Vous voyez ce passage extraordinaire entre une réalité extérieure et rituelle et une réalité intérieure et transformante. C’est exactement ce que nous avons vécu dimanche dernier avec le baptême de Jésus : « Moi, je vous baptise dans l’eau », une réalité extérieure, un appel à la conversion dit Jean-Baptiste, « Lui vous baptisera dans l’esprit sain et dans le feu. » C’est bien ce sens de l’Alliance nouvelle et éternelle, versée par le Christ sur la croix qui nous est offert dans sa présence réelle au cœur de chaque Eucharistie et qui signe cette Alliance que Dieu veut offrir à chacun d’entre nous. Non pas une réalité rituelle extérieure mais dans une offrande de notre cœur. C’est bien chacun d’entre nous qui sommes invités à nous offrir au Seigneur, sur la patène, avec tout ce que nous sommes, nos joies et nos peines, nos détresses et nos manques. C’est tout cela que le Christ vient porter et vient transfigurer à la mesure de l’offrande de nos cœurs. « J’inscrirai ma loi au plus profond des cœurs. »
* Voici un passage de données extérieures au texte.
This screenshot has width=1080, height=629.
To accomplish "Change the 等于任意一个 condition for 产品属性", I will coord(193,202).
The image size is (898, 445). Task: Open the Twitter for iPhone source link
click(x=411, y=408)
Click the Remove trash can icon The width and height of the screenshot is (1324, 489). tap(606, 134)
Ce signe du vin à Cana qui préfigure ce signe du pain et du vin, que l’Eglise ne cesse de refaire en mémoire de Lui, d’Eucharistie en Eucharistie. Signe sensible de la présence sanctifiante du fils de Dieu au cœur de ce monde.

Le maître du repas va trouver le marié pour lui faire une remarque sur ce bon vin, alors qu’en général, on sert le bon vin en premier. Ce maître du repas se trompe, c’est à Jésus qu’il aurait fallu s’adresser. Le véritable époux, c’est Jésus. La véritable épouse c’est la femme qui l’interpelle.
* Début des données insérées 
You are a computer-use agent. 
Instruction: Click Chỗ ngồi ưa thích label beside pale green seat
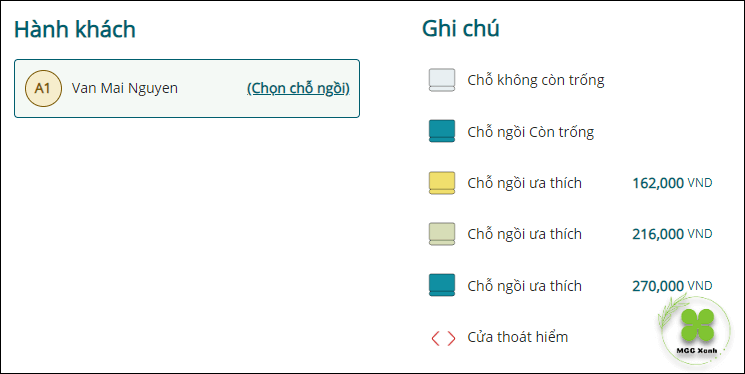(x=525, y=234)
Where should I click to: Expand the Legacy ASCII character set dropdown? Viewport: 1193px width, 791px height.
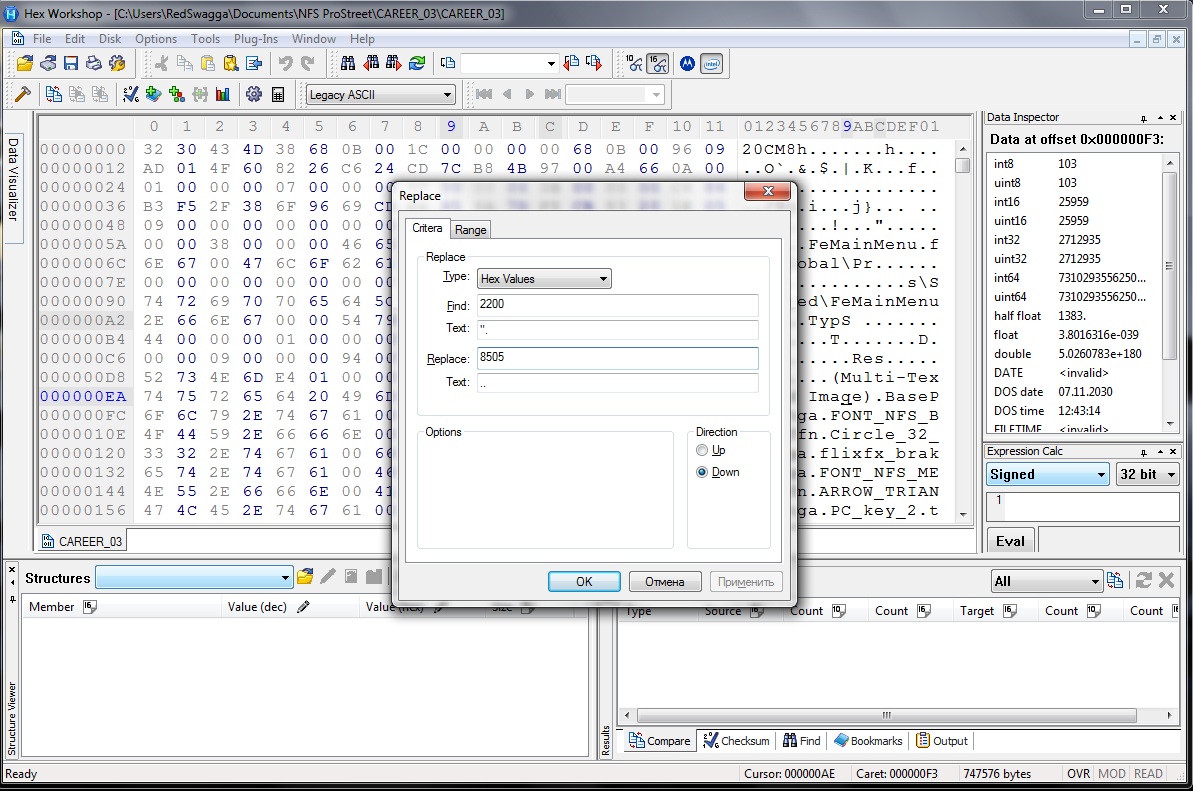click(x=380, y=95)
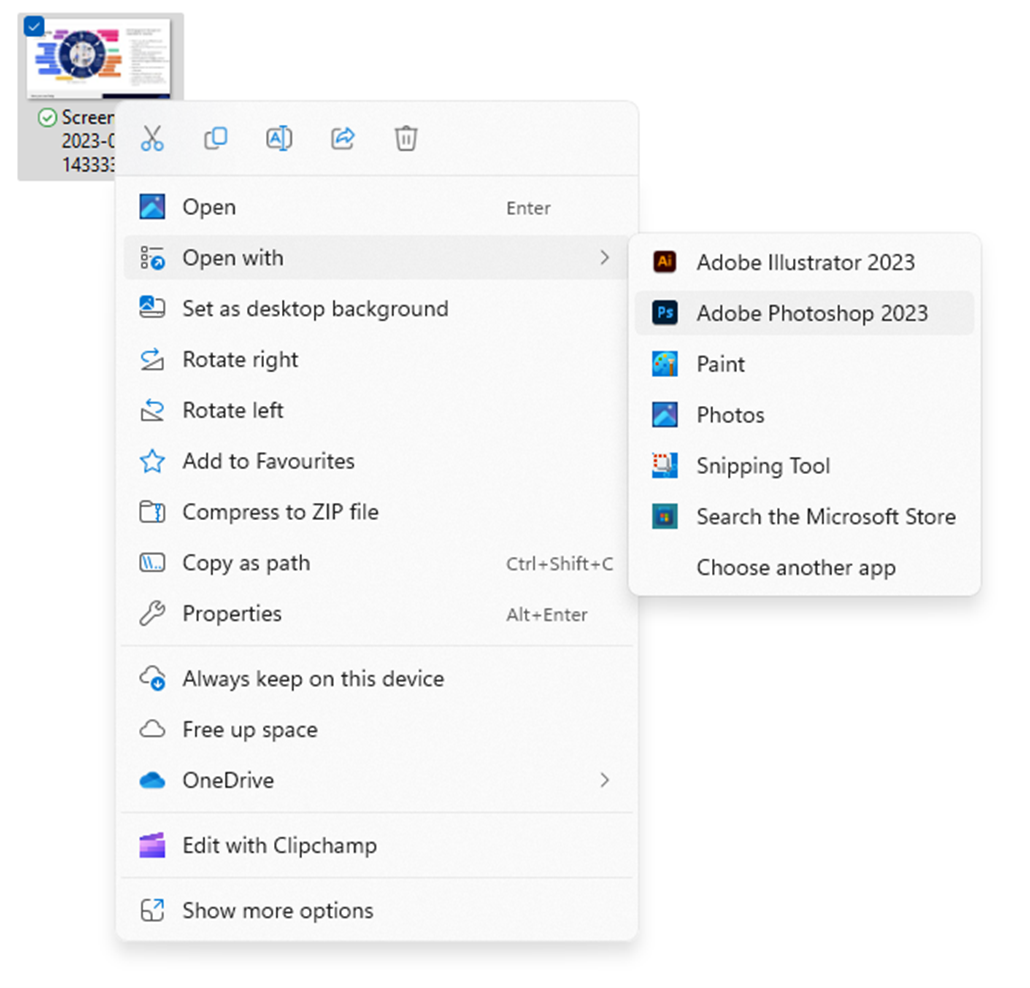Click the Share icon
Image resolution: width=1030 pixels, height=988 pixels.
coord(343,138)
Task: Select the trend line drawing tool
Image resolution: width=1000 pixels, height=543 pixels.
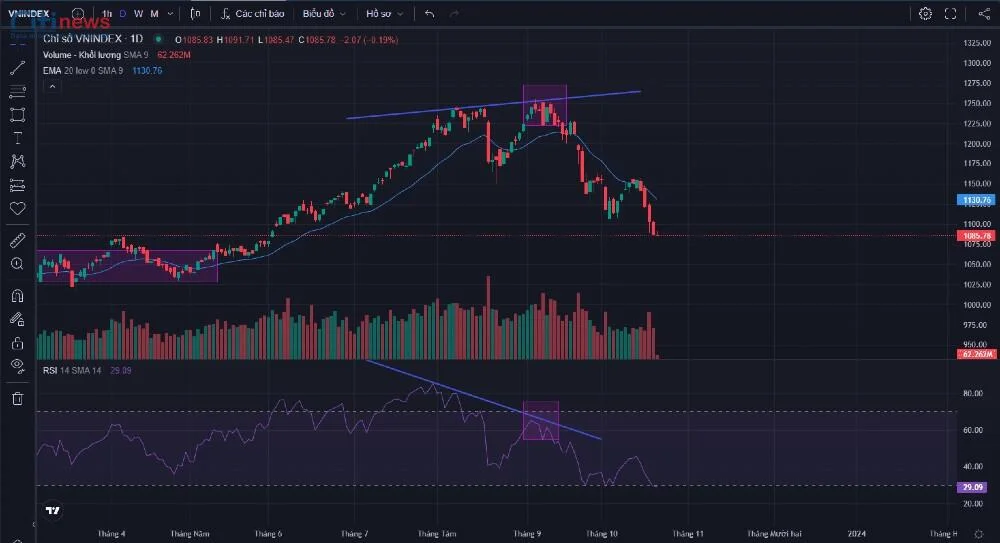Action: click(17, 68)
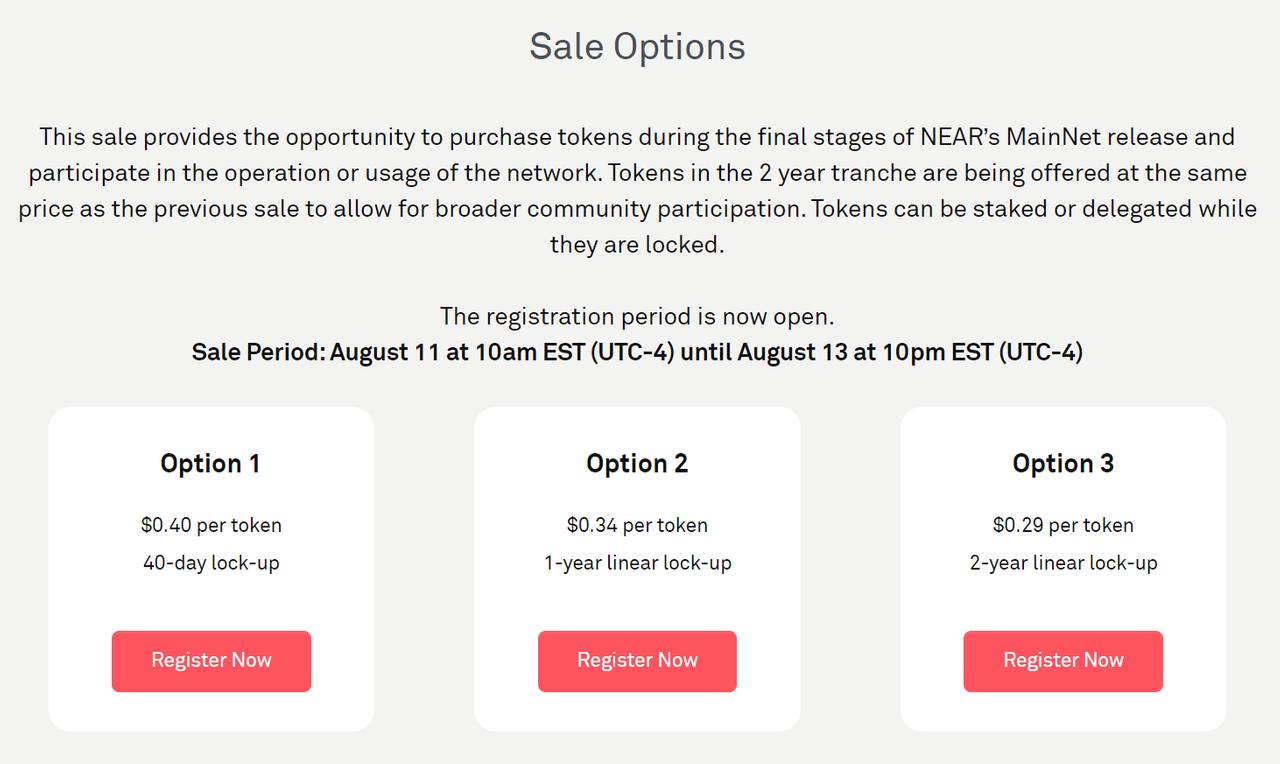This screenshot has width=1280, height=764.
Task: Click the $0.29 per token price
Action: [1063, 525]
Vous noterez que dans cette page de l’Evangile de Cana, l’épouse dont on célèbre les noces n’est pas nommée parce que cette épouse, à bien des égards, c’est chacun d’entre nous. C’est à chacun d’entre nous que sont offertes les noces de l’Alliance éternelle. C’est à chacun d’entre nous qu’est offert d’entrer dans une relation d’intimité avec le Christ. C’est à chacun d’entre nous que le Christ vient offrir ce don de sa personne et de son esprit. C’est chacun d’entre nous que le Christ vient rencontrer dans cette nouvelle et éternelle Alliance bouleversante de Dieu, avec chacune de ces créatures. « Tout ce qu’il vous dira, faites-le. »

Dans son message pour la paix du 1er janvier dernier, le pape recommande l’artisanat de la paix fondé sur trois éléments essentiels. Tout d’abord le dialogue entre les générations, ensuite le rôle indispensable de l’Education et enfin l’importance vitale du travail dans la construction et la préservation de la paix. C’est par le travail que chacun peut trouver sa juste place pour lui-même et pour le monde.

Chers frères et sœurs, la promotion de la paix n’est pas quelque chose qui nous dépasse. C’est un effort de tous les jours et de chacun d’entre nous. Chacun d’entre nous à une pierre à y apporter, chacun d’entre nous à un rôle à jouer. C’est un chemin à suivre avec détermination et cela nécessite une conversion continuelle de chacun de nos cœurs et de chacun de nos esprits. C’est la Grâce que nous venons implorer par l’intercession de la Vierge Marie au cœur de cette Eucharistie.

« Tout ce qu’il vous dira, faites-le ».

Au nom du Père, et du Fils et du Saint-Esprit, Amen.